オススメ度 ★★★
監督 園子温
出演 夏八木勲/大谷直子/村上淳/神楽坂恵/でんでん/筒井真理子/清水優/梶原ひかり
ナンバー 205
批評 ネタばれ注意! 結末に触れています
逃げる若い世代と、住み慣れた土地にしがみつく老夫婦。抗いがたい巨大なうねりに巻き込まれ、生き残ろうとする者と運命を受け入れようとする者の間に太い“杭”が打ち込まれる。それは親と子だけではなく、過去と現在、生と死をも隔てる境界線。物語は目には見えない恐怖が徐々に拡散し、人間の日常を蝕んでいく様子を描く。避難先で防護服を身に包む妊婦が町の人々から白眼視されるシーンは、人の心に潜む偏見が生む反応こそが恐ろしいのではと思わせる。そしてどこまでも付きまとってくる絶望は、今もなおフクシマの被災者に降りかかっている現実だ。
地震による原発事故で住民に退避命令が出る。酪農を営む小野家はぎりぎり立ち入り禁止地区を免れるが、小野は長男夫婦の洋一・いずみを避難させる。ふたりは見知らぬ街で新生活を始め、いずみは妊娠する。

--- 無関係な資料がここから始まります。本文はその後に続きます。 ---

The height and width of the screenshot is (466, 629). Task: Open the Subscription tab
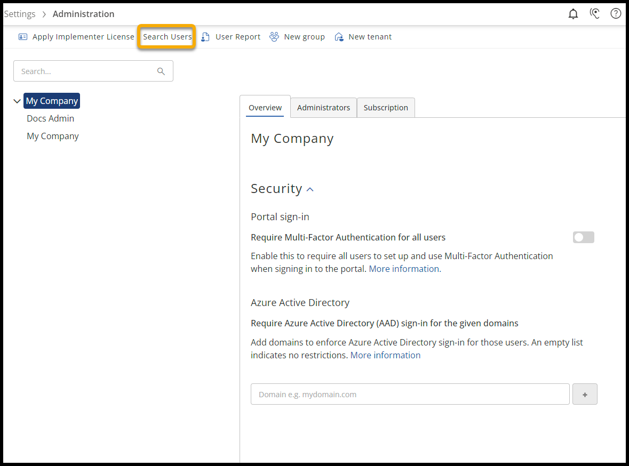point(386,108)
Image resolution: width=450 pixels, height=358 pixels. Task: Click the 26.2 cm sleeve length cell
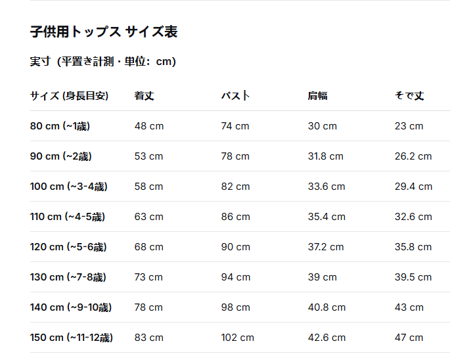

突然警察と自衛隊がやってきて、小野家の庭先に原発20キロ圏のバリケードを作る。小野の家は圏外だが向いの宅地住民は国家権力による問答無用の強制退去。さらに避難地域が広がるが、周囲から誰もいなくなっても小野は普段通りの暮らしを続ける。認知症を患う妻と手塩にかけて育てた乳牛への思いというより、国に対する強烈な不信感が小野をより頑迷にしている。やがて小野のもとに家畜殺処分や強制退避の通知が来るが、それらは「命令書」と居丈高だ。国策だったはずなのに、事故が起きると家畜を殺して出ていけと被災者に「命令」する。国の仕打ちに怒り、あきれ、あくまで抵抗しようとする小野はすべての原発被災者の気持ちを代弁していた。
◆ネタばれ注意! 以下 結末に触れています◆
映画は小野夫婦、洋一夫婦、隣人のヨウコとミツルの若いカップルの事故後を追う。もはや人が住めなくなったふるさと、あきらめるのか進むのかそれとも別の選択をするのか、いずれにせよ“一歩、一歩”と歩むことでしか未来は変えられない。そんな希望への願いに反して、放射線はいつのまにか忍び寄ってくるのだ。その救いのない映像は、深く鋭く見る者の胸に突き刺さる。。。